Seelen-allein (sogar den üblichen Kutscherrücken verdeckt eines Leders Rückseite) fahr ich seit gestern früh, abwechselnd wandernd, durch frische Saat- und Korn-lüfte etc. daß ich alles auf Eselshaut, halb mit dem Bleistift halb im Gedächtniß niederschreiben muß, darf euch keine Sorge machen: Dinte und Suppe find ich Abends. Eher das, daß Ihr auf diese Weise niemals recht zur Originalausgabe des Briefes gelangen könnt. Aber was thut das? Die wahre ächte wäre ohnehin die avant la lettre.

Nach Richters Vorschrift beschreib' ich hier für Zween Ein Papier-Individuum, entscheide aber sogleich selber den Frieden hierüber: Richter soll es nämlich überfahren, Emanuel aber bewahren.

Wenn ich aber im Ernste weiß oder nur wißen mag, was ich nach solchen Eingängen an Euch hier aufsetzen könnte, so will ich nicht ehrlich od. seelig seyn. Mir ist zu wohl heute, um nach dem Liebsten zu angeln. Kaum dies Nachtquartier erreicht zu haben ätz' ich den Wunsch. – Einen Einfall? Um die Welt nicht.

26ter

Und gleichwohl welch ein Nachtquartier! Schon Mittags, in der Gränzstadt von Mähren, Znaym, hatte ein feiner humoristischer Wirth sein mein Augenmerk auf sich gezogen. Ich notirte an ihm, so gut als Richter gethan hätte, im runden Gesicht den beweglichen Mund, nur zu Anfängen eines kurzen Lächelns gemacht, das sich ebenso schnell in Ernst zurückzog.

Abends aber! Gleich beim Absteigen im Wirthshaus von Budwiz kam mir ein kleiner mährischer Kellnerjunge entgegen, mit fremdartigem Deutsch aber von soviel Eleganz und Ernst entgegen, daß ich sogleich genöthigt gewesen wäre, ihn Sie zu nennen, wär' es nicht schon sonst mein Gebrauch.
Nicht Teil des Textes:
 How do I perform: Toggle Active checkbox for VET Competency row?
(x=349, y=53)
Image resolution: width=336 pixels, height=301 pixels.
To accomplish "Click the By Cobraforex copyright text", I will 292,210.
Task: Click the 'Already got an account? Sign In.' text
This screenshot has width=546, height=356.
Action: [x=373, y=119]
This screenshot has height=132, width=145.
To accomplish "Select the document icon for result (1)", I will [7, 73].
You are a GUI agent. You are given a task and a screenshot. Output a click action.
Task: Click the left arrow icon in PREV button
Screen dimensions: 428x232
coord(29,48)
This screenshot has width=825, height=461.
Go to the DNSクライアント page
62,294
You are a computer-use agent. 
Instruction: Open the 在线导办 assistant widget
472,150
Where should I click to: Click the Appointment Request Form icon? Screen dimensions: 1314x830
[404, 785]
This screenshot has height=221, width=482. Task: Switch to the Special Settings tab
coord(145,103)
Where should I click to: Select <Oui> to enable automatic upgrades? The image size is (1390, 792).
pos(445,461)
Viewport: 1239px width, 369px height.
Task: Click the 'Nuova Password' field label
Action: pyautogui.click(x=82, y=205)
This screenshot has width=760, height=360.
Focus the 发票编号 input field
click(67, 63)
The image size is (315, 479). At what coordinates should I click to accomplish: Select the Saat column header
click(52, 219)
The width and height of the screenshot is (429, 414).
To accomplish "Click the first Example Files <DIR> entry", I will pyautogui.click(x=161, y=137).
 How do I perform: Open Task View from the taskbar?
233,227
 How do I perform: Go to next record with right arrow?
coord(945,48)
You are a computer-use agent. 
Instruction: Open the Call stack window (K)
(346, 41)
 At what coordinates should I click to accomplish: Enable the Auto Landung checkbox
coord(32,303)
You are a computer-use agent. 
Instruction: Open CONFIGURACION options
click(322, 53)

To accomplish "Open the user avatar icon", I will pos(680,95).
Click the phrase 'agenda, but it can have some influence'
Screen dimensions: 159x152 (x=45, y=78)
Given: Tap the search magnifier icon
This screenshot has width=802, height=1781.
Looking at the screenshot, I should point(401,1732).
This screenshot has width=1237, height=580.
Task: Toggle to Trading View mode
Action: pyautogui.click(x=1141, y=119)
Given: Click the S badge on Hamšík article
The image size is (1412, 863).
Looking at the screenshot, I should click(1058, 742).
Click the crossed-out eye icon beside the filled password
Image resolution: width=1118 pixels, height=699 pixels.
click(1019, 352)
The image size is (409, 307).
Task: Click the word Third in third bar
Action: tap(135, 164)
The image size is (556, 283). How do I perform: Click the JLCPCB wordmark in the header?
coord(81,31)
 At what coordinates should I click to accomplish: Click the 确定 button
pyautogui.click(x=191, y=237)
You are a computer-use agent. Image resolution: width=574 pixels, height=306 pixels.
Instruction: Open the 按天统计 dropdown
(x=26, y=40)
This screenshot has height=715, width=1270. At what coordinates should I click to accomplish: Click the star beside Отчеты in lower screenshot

Oben im netten Zimmer lang ich sogleich meine glänzend neue Geige aus Wien, die ich mir erst in diesem Monat von Geissenhof allda machen laßen , u die ich auf dem ganzen Wege, sogar im Wagen drin ausspiele, aus dem Futteral, und laße sie und mich erst loben vom kleinen Kellner "Sie könnens" der dann mit dem Erbe auf seinen ältern Bruder übergeht, der ebenfalls im Hause ist, u nächstens als Geiger nach Wien reist. Unten auf der Bank vor dem Hause find ich diesen, wieder einen sehr gebildeten Menschen, der auf meine Anrede davon, was ich schon von ihm weiß, zu seinem Bruder sagt: Hast du schon geschwatzt? und dann mit mir auf andere Gespräche, über das Bohmische pp kommt. Unterdeß will mir mein kleiner Kellner die Suppe hinauftragen – ich halte ihn auf der Treppe an, stottre nach meiner Art ein wenig, und sage dann: ich speise unten in der Wirthsstube. Drin find' ich noch ein paar junge Leute vom Haus, im Gespräch und Vergleich des Wiener und des Brünner Augartens, wo ich über den erstern beinahe meine eignen Worte höre: "Der Wiener Augarten hat Alleen und Prospekte." (Sonst sag' ich auch: Der W. Augarten ist ein schöner offner Saal, mit Wänden von Bäumen, worin es einem nur darum so wohl ist, weil man nach jeder Seite Fenster in die Natur, auf Feld u Gebürge hinaus hat. Nur so kann man die französ. Gartenkunst im Uebrigen ertragen und selbst lieben.) Unterdeßen soupir' ich köstlich und winke, mir selbst unähnlich – da ich sonst gewöhnlich den Wirth vorher befrage, ob er guten Wein habe, und zu welchem Preise – bloß meinem jungen Freund zu, der sich in seiner Kellner-Entfernung hält: Wein, guten! und er bringt mir auch den besten, darauf wollt' ich schwören.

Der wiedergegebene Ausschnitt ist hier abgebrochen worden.